» **Items on locating words and elements**
— Begin —

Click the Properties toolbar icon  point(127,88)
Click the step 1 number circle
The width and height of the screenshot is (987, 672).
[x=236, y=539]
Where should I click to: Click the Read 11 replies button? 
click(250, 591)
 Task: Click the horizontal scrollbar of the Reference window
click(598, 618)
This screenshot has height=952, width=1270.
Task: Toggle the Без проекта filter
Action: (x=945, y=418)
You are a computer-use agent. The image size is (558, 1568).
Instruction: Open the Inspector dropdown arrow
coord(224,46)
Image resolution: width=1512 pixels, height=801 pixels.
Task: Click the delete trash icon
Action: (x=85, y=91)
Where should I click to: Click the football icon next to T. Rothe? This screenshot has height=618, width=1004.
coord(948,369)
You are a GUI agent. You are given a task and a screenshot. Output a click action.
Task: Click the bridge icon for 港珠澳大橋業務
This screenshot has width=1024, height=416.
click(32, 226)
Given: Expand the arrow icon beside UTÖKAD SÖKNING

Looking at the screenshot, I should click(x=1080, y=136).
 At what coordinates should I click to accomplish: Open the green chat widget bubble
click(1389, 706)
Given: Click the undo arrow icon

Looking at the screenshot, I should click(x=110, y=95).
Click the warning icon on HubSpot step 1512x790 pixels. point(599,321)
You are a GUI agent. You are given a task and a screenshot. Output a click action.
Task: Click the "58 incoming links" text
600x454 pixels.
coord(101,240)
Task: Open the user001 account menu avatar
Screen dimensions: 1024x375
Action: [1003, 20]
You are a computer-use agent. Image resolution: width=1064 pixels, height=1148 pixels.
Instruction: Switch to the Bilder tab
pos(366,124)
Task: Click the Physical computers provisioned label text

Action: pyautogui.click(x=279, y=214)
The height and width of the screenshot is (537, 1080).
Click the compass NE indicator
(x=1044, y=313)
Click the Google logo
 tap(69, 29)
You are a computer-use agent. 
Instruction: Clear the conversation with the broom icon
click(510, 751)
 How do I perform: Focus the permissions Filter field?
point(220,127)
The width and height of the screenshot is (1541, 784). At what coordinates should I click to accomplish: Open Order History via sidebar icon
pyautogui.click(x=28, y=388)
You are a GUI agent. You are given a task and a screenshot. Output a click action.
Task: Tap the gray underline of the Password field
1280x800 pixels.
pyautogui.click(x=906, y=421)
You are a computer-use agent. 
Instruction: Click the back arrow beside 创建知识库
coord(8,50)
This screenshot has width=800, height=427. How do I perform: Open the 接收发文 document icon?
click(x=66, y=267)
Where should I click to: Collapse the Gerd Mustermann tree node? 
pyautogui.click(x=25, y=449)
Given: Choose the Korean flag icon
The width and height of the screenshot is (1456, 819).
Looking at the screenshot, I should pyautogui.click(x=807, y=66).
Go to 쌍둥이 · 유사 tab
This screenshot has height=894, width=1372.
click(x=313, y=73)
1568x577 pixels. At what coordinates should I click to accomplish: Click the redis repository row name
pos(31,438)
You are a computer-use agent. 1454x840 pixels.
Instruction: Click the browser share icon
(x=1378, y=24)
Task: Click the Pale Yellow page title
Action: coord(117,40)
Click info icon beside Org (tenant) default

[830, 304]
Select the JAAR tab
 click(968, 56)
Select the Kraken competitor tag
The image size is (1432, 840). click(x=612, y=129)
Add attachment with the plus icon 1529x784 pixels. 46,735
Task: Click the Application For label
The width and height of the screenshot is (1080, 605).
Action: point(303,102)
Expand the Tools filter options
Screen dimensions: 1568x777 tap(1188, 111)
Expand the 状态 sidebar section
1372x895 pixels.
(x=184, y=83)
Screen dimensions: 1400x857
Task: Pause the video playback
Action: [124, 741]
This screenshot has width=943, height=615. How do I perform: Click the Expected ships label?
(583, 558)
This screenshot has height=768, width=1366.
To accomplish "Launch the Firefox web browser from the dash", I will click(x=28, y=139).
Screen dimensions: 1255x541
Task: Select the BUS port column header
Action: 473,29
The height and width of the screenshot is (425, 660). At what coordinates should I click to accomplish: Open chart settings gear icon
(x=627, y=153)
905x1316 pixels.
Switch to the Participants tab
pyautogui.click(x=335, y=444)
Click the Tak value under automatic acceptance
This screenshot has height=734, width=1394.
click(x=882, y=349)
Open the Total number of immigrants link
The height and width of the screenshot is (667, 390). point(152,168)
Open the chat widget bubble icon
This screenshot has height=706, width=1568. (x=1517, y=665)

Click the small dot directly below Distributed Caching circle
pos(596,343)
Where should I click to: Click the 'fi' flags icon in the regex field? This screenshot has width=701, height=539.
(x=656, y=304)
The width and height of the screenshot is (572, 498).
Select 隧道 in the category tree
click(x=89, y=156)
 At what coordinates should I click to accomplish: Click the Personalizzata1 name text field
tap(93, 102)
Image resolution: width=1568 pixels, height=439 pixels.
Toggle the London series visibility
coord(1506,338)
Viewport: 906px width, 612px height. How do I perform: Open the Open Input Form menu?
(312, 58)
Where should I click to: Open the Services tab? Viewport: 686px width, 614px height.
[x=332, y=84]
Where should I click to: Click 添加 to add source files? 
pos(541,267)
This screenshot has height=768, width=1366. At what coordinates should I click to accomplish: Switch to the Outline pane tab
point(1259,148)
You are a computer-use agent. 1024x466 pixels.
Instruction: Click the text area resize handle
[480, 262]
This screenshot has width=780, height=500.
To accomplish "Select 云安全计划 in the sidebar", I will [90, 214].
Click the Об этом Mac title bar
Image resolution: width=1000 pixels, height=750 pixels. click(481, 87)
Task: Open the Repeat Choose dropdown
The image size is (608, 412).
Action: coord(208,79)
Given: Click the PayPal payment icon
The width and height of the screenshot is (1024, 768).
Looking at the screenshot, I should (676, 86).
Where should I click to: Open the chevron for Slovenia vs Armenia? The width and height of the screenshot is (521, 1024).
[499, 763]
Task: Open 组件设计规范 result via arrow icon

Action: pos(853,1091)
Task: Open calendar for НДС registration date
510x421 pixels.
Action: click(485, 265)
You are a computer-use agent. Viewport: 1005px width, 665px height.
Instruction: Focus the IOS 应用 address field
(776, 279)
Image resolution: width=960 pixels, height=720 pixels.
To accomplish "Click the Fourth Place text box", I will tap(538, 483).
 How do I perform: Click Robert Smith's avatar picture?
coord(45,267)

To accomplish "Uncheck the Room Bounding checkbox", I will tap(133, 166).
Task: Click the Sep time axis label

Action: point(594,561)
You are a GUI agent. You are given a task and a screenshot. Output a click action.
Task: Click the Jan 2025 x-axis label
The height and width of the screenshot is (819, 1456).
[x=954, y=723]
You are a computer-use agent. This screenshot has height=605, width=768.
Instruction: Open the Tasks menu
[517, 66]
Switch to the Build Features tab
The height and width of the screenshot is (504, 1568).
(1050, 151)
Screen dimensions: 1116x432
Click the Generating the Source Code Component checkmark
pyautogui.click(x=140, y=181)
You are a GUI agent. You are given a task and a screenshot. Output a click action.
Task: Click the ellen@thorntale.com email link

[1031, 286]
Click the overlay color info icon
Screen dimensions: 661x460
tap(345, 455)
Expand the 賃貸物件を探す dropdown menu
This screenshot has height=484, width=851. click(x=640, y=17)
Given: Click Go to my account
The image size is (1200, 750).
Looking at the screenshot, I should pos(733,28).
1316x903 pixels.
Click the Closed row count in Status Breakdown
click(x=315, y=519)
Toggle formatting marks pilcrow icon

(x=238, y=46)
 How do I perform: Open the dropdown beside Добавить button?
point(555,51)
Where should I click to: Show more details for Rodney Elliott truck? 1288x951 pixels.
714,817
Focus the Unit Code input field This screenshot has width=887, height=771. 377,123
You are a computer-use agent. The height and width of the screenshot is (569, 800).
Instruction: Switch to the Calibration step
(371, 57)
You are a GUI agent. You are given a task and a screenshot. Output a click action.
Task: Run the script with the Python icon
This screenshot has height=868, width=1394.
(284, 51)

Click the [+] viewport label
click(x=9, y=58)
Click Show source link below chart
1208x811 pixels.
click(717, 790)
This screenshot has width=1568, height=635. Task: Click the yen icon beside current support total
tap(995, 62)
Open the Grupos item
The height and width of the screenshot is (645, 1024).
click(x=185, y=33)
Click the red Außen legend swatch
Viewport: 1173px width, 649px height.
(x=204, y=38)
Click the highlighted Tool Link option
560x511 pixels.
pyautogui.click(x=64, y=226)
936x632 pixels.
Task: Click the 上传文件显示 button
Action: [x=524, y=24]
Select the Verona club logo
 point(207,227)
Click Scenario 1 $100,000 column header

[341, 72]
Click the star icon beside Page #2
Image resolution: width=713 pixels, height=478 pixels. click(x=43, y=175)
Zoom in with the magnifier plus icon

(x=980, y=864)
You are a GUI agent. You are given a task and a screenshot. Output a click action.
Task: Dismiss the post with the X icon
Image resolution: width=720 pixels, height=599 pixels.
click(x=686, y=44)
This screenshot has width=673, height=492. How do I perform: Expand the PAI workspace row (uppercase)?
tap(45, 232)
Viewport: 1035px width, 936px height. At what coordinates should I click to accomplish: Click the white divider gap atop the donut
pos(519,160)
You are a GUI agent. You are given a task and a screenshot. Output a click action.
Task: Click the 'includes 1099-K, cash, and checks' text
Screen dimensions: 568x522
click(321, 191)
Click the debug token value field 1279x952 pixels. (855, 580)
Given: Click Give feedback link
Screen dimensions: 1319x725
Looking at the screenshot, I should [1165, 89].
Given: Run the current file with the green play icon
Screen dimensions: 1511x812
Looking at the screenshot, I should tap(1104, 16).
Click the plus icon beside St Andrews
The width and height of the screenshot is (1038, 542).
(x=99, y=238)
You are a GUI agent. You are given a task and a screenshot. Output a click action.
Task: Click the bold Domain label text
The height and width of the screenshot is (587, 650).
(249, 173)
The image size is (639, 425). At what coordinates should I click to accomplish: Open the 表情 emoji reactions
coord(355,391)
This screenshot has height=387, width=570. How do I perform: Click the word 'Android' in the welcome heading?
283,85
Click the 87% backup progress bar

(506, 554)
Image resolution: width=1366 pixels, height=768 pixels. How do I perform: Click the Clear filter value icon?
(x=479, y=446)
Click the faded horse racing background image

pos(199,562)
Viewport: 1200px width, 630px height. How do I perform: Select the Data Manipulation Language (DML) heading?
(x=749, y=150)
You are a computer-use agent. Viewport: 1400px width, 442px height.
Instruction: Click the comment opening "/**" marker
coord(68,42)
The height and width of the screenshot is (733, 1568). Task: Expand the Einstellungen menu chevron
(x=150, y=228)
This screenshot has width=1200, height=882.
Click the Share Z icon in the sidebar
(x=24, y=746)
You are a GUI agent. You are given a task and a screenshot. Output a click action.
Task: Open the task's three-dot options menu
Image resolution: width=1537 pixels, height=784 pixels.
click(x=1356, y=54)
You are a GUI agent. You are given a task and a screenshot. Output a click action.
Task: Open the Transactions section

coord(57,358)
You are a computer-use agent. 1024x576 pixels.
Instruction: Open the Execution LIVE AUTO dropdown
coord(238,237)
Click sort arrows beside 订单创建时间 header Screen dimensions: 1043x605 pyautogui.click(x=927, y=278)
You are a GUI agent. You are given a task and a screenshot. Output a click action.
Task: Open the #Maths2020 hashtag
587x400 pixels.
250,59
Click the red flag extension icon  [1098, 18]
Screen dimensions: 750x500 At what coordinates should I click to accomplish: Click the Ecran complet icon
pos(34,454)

— End —

» **DESCRIPTION OF THE TASK**
Extract every line of the items above that contains the string "options", treating uppercase and lowercase letters as distinct.

» **SOLUTION TO THE EXERCISE**
Expand the Tools filter options
Task: Open the task's three-dot options menu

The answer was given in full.